Each year, Forbes supplies its readers with a ranked guide to the world’s richest people. Since John D. Rockefeller was confirmed as the first billionaire (in U.S. dollars) in 1916, the number of billionaires has crept slowly upward.

To understand more about the upper echelons of the world’s most affluent citizens, Wealth-X conducts an annual Billionaire Census. A widely quoted authority on global wealth, Wealth-X looks beyond the names and personalities to examine assets and lifestyles, including where the wealthiest get their money and where they’re most likely to spend it.

According to the recent study, those with a net worth of US$1 billion or more “form one of the most exclusive clubs in the world; there is only one billionaire for every 2.95 million people on the planet.” The world’s billionaire population is now a record-setting 2,473 with a total wealth of $7.7 trillion.

The number of billionaires may fluctuate with the global economy (there was a sharp drop in their numbers worldwide in 2009) and the number of billionaires among the ultra high net worth (UHNW) population (those with US$30 million and above in net assets) may change as well. In 2015, it was reported that while the increase in the number of billionaires among the UHNW was small (1%), their “wealth accounts for an ever larger share of the world’s UHNW individuals.”

With each census, these are the notable trends.
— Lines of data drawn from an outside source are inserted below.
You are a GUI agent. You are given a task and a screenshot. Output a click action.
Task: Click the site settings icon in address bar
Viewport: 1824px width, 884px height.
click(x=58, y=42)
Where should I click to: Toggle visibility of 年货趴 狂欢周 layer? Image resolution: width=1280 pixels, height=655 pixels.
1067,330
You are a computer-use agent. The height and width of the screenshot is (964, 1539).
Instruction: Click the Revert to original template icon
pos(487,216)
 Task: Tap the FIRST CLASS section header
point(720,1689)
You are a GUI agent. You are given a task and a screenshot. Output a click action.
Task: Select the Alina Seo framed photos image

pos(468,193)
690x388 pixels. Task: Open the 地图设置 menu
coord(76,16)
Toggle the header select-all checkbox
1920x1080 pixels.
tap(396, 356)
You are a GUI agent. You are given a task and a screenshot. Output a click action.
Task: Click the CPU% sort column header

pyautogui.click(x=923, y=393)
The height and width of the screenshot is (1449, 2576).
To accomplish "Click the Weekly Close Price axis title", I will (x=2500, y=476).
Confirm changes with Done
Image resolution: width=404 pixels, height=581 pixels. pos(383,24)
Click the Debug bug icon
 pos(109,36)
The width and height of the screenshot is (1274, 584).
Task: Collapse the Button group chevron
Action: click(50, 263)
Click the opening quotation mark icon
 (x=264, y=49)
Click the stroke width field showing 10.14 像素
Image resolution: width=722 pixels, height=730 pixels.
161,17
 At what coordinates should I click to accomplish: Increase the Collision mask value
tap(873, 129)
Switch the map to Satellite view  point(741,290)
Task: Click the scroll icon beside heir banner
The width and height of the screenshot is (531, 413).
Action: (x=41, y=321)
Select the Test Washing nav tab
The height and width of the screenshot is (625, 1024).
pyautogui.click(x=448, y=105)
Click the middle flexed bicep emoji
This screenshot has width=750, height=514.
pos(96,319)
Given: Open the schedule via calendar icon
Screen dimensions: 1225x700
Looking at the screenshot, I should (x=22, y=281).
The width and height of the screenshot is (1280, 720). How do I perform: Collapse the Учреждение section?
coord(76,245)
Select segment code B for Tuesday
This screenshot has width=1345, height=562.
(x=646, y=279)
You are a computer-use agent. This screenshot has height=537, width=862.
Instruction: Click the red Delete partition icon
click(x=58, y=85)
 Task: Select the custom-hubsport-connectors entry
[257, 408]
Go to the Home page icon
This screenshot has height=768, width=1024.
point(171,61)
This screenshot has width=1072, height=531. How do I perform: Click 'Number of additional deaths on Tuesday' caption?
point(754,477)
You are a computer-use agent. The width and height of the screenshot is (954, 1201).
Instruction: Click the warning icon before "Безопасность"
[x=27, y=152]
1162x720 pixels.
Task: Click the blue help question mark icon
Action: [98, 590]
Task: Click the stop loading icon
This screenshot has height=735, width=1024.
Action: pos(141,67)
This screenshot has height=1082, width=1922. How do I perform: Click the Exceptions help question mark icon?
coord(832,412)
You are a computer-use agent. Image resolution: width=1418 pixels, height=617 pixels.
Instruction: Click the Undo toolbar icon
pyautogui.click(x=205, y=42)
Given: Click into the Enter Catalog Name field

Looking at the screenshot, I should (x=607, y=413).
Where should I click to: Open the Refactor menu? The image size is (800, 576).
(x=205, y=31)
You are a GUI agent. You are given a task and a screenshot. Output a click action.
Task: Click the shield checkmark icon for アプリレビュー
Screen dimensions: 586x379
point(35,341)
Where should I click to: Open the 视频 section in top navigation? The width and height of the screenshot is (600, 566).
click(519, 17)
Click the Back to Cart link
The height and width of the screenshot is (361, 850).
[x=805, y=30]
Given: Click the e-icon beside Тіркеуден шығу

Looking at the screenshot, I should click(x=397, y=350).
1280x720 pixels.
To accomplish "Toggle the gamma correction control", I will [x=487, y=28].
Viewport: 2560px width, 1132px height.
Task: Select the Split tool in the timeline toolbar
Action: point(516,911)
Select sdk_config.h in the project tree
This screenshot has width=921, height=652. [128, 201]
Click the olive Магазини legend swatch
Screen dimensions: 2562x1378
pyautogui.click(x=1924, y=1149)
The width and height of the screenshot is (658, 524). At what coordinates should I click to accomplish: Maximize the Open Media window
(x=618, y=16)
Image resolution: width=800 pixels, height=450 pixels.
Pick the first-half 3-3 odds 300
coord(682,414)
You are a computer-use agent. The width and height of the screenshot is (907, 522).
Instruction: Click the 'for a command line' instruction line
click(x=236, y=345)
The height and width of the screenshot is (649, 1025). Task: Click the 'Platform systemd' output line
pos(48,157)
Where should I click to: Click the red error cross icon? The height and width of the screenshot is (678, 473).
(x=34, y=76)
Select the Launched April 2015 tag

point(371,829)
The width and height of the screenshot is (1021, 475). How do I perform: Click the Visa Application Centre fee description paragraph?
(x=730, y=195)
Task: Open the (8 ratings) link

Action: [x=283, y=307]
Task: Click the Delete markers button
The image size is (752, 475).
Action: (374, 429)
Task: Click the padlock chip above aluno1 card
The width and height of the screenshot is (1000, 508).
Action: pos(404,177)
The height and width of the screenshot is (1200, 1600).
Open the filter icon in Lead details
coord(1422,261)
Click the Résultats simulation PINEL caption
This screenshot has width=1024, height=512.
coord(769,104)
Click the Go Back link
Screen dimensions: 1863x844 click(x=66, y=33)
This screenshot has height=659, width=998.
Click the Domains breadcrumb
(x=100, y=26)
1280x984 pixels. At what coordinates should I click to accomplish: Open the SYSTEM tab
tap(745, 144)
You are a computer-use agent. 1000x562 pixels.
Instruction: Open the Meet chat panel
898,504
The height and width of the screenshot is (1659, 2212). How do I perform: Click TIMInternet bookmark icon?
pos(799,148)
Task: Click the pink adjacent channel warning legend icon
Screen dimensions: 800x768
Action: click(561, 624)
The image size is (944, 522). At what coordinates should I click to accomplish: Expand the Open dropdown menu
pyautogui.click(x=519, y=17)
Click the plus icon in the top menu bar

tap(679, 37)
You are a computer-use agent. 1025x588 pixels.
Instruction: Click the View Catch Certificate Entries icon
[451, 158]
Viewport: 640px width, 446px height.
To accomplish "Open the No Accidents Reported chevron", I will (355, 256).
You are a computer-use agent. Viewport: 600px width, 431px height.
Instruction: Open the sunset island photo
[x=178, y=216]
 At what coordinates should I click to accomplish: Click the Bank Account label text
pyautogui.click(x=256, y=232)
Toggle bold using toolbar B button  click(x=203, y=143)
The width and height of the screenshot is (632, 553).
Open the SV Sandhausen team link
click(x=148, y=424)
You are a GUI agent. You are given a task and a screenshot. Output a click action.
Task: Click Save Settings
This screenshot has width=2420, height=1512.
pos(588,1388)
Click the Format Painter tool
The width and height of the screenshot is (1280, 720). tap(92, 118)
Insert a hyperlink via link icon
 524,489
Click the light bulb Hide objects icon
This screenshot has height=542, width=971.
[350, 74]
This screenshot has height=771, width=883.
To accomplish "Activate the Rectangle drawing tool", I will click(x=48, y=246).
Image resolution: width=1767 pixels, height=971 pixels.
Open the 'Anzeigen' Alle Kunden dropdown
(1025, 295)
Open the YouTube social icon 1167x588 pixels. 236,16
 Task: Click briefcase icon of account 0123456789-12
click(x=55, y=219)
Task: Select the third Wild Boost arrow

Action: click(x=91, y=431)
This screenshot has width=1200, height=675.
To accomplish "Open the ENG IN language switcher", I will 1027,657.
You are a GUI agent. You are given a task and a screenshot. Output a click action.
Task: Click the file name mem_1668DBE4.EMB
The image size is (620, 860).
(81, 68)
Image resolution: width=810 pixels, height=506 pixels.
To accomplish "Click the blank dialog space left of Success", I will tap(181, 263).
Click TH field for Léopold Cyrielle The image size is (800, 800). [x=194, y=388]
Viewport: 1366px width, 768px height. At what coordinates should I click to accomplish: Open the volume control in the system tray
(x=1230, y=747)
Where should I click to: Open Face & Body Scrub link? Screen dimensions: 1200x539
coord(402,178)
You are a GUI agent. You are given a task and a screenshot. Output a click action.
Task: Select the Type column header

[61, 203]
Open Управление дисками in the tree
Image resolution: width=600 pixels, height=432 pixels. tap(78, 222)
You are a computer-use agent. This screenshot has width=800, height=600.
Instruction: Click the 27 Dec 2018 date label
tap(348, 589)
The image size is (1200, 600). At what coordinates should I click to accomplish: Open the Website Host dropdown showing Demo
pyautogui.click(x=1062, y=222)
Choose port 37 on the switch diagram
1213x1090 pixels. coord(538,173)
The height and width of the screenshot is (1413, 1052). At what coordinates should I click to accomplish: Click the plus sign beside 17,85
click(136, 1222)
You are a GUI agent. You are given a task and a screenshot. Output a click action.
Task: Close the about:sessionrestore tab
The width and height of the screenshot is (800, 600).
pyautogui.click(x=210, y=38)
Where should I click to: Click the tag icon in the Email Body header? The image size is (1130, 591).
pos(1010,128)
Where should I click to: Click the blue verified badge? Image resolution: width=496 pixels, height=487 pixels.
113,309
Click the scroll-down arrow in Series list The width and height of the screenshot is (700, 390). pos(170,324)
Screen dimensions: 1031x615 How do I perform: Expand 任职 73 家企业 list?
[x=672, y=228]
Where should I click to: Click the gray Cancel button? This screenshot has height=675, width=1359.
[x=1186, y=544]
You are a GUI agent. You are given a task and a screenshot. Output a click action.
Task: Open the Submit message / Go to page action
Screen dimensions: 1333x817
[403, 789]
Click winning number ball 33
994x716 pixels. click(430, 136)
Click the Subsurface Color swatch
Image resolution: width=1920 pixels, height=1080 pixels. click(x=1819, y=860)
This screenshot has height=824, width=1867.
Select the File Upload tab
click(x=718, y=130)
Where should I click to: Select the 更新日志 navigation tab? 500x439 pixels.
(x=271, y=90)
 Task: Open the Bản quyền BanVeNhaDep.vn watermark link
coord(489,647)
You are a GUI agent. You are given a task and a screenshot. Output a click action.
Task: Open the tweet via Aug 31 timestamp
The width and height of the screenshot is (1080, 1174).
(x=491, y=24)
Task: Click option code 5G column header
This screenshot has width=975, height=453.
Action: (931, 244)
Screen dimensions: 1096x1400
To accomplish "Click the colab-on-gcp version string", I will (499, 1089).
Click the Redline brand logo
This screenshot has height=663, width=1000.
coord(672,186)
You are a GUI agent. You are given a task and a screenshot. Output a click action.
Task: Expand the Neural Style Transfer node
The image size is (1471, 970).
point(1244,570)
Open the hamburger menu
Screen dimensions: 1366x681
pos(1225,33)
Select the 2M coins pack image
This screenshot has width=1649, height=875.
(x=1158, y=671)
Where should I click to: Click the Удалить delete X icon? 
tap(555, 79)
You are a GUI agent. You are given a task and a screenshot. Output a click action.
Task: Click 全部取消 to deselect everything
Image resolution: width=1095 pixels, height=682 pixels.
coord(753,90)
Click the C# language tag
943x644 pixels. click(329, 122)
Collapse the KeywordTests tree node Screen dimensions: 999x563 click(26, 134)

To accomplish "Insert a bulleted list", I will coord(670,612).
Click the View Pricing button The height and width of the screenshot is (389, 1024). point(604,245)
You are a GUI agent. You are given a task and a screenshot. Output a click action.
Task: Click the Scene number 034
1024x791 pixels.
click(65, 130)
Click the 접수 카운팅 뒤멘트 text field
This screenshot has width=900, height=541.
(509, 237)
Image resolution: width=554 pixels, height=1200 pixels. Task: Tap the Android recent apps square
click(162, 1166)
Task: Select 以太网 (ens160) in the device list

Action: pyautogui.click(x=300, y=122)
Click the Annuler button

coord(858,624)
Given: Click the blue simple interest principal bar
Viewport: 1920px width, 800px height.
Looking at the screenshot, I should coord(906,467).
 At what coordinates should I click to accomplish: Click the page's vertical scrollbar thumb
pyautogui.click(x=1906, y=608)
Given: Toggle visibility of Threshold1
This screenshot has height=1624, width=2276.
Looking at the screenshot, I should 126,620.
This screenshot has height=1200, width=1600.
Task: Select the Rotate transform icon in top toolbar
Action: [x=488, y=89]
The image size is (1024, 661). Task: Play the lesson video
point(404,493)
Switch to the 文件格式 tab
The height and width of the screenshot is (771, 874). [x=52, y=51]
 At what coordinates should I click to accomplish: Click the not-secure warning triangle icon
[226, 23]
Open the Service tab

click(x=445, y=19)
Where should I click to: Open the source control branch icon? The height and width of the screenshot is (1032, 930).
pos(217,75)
For 2015, the census shows that

  1. Billionaires are holding more liquid assets than in years past.
  2. There continues to be an over-representation of males among billionaires both in numbers (88%) and in total wealth (88.6%).
  3. The wealth of female billionaires is more likely to come from entrepreneurial activity than in past years, when inheritance was their primary source of assets. (This trend holds true among the larger population, with 55% of billionaires self-made and the number with inherited wealth down by 29% since 2014.)
  4. There is an increased diversification of business holdings among billionaires, and a substantial reduction in the number of billionaires coming from the finance, banking and investment industries.
  5. Worldwide wealth is distributed 6% in Europe, 26.1% in Asia, 25.4% in U.S., and the balance divided among the Middle East, Latin America/Caribbean, Africa, and the Pacific. Geographically, the growth in the number and assets of billionaires is most dramatic in Asia.